Part of the author’s examination of the significance of the eclipse rests on his research into 20° – 21° Taurus and its opposite, i.e., 20° – 21° Scorpio. Tresemer previously developed a system of “word Images” based on the notion that each of the 360 degrees of the zodiac carries a different quality. (Although it may sound familiar, it has no relationship to Sabian or other degree symbol systems.)
Tresemer’s degree system work is part of his Oracle of the Solar Cross, which describes an Image for each of the 360 degrees of the zodiac.
He has taken his cue from “the statement by the philosopher Rudolf Steiner that Christ Jesus was in complete accord with all celestial movements in the heavens.” The word Images used herein are derived from the author’s study of the events of the last four years in Christ Jesus’s life, which has been catalogued by earlier writers in the Anthroposophical field. (I mention this background for the Images as it may be of interest to some readers, particularly those with an interest in Anthroposophy, but it’s not essential to appreciating Tresemer’s book.)
Tresemer offers the word Image for 20° – 21° Taurus and teases apart the symbolism. It’s beyond the scope of this brief review to go into detail, but the author does weave a quite magical and multi-valiant tale.
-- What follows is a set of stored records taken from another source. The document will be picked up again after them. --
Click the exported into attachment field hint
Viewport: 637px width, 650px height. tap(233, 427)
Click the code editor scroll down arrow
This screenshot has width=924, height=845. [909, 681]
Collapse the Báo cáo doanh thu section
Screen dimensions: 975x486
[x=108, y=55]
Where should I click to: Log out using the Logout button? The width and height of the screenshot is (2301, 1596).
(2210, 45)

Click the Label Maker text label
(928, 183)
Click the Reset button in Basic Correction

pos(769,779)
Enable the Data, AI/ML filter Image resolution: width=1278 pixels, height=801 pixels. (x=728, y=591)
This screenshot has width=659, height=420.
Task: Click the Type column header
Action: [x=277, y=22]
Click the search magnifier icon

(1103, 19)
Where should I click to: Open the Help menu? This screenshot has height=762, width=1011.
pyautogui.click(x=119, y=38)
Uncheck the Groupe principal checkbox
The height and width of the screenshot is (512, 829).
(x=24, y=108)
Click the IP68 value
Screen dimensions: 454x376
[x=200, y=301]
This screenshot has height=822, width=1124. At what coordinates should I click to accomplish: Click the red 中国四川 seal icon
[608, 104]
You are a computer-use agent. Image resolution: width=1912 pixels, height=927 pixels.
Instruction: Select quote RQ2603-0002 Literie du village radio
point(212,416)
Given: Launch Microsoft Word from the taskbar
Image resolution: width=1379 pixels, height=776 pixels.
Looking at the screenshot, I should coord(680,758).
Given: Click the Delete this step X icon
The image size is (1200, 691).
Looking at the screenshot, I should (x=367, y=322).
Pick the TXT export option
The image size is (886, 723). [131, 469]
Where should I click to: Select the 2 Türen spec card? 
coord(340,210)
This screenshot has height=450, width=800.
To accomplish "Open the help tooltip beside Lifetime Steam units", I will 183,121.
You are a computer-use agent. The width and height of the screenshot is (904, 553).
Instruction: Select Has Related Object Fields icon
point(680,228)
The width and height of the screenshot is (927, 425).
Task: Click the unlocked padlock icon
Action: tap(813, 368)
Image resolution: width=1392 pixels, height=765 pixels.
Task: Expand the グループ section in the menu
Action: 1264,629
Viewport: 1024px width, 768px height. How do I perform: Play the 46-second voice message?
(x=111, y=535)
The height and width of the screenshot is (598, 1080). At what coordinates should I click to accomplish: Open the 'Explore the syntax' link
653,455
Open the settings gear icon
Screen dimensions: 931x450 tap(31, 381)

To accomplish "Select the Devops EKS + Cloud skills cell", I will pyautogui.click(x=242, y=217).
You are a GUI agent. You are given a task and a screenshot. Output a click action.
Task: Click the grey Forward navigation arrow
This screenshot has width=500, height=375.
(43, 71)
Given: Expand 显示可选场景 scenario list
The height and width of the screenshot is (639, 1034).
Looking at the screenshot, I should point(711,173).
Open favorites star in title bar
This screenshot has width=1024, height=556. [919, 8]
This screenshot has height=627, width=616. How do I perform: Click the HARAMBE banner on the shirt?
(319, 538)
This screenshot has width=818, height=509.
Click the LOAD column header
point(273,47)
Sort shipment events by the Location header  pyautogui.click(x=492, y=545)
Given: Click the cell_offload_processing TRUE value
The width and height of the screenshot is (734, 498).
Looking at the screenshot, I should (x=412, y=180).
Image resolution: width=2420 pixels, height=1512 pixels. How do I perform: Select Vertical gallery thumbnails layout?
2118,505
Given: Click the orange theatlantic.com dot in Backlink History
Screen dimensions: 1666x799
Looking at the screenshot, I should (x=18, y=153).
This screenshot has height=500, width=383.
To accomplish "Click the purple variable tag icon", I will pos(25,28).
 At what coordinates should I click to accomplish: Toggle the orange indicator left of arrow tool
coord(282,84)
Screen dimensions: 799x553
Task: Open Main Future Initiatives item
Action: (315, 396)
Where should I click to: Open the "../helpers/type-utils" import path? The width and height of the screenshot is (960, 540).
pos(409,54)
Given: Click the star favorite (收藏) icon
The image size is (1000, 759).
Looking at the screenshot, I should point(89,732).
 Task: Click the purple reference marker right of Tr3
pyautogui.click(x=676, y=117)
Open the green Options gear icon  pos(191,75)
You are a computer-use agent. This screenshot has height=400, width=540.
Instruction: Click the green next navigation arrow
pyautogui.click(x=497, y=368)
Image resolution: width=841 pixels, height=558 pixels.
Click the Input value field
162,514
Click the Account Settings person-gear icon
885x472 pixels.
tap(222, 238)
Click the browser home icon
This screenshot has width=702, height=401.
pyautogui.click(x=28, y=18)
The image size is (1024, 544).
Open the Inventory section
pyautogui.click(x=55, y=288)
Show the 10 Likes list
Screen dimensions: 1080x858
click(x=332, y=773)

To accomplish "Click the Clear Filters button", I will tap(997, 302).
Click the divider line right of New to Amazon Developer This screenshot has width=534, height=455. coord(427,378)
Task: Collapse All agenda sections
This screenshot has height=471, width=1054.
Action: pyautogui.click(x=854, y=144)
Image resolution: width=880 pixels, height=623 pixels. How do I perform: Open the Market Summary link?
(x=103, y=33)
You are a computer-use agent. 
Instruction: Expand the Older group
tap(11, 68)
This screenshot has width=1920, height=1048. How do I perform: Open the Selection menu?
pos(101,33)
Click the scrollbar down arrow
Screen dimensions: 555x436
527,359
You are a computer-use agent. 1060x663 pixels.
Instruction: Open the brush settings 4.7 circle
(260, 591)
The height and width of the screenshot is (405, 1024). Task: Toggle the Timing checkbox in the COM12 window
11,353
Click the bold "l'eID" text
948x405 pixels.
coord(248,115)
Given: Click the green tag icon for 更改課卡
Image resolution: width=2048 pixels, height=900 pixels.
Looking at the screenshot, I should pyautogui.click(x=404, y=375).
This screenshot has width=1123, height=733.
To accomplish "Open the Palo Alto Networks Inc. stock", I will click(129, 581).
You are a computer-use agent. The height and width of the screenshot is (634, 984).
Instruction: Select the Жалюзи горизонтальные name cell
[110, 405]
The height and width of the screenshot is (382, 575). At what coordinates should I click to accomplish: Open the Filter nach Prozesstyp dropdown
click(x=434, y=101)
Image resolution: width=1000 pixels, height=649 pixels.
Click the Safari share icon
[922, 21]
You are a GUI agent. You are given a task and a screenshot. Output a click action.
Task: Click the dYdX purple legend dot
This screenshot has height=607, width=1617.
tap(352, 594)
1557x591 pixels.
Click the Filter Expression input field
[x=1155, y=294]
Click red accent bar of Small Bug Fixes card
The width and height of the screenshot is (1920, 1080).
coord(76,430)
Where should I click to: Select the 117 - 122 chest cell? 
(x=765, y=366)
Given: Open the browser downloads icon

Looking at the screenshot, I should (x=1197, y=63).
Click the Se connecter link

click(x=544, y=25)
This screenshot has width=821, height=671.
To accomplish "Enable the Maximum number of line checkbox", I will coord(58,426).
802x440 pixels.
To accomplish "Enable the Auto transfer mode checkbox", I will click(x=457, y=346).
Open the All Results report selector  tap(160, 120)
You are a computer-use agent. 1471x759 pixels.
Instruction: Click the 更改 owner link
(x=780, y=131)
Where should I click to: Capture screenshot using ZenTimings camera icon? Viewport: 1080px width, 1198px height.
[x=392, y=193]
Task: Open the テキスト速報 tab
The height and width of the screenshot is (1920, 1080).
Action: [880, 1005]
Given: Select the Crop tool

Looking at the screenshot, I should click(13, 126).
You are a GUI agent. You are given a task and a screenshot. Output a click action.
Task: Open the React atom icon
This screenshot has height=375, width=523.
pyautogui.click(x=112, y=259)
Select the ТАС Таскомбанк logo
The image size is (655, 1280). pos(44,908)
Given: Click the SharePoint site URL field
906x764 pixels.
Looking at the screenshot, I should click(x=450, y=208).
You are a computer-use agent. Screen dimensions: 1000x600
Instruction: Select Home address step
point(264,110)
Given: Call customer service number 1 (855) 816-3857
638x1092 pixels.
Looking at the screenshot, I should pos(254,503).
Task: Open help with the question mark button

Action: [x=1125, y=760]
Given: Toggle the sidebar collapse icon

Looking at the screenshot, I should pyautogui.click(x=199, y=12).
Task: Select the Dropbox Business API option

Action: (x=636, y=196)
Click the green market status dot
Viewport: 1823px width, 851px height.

Suffice it to say, one overarching theme is an examination of the use (and misuse) of tools and technology.
Although the work is primarily focused on the Taurus and Scorpio degrees, some of the many events he includes in his research occur with planets square, opposed, or trine to those degrees.
Essentially, events that happen as the Sun is at that degree are connected to the Image, and also to the degree opposite, in this case 20° – 21° Scorpio. Tresemer speaks of people and events tied to these degrees. The people may have been born with the Sun therein, or died on that day.
In the chapter, Mentors and Spoilers, Tresemer discusses the notion of “bodes,” something like a residue of those events or people who have passed through that particular degree, or stargate — “they either bode well and become mentors, or they bode ill and become spoilers.”
He talks about befriending these personages, or investigating the historic events of that degree for positive support and guidance in these times. He writes of “star resonance” or “world memories” stored at each degree.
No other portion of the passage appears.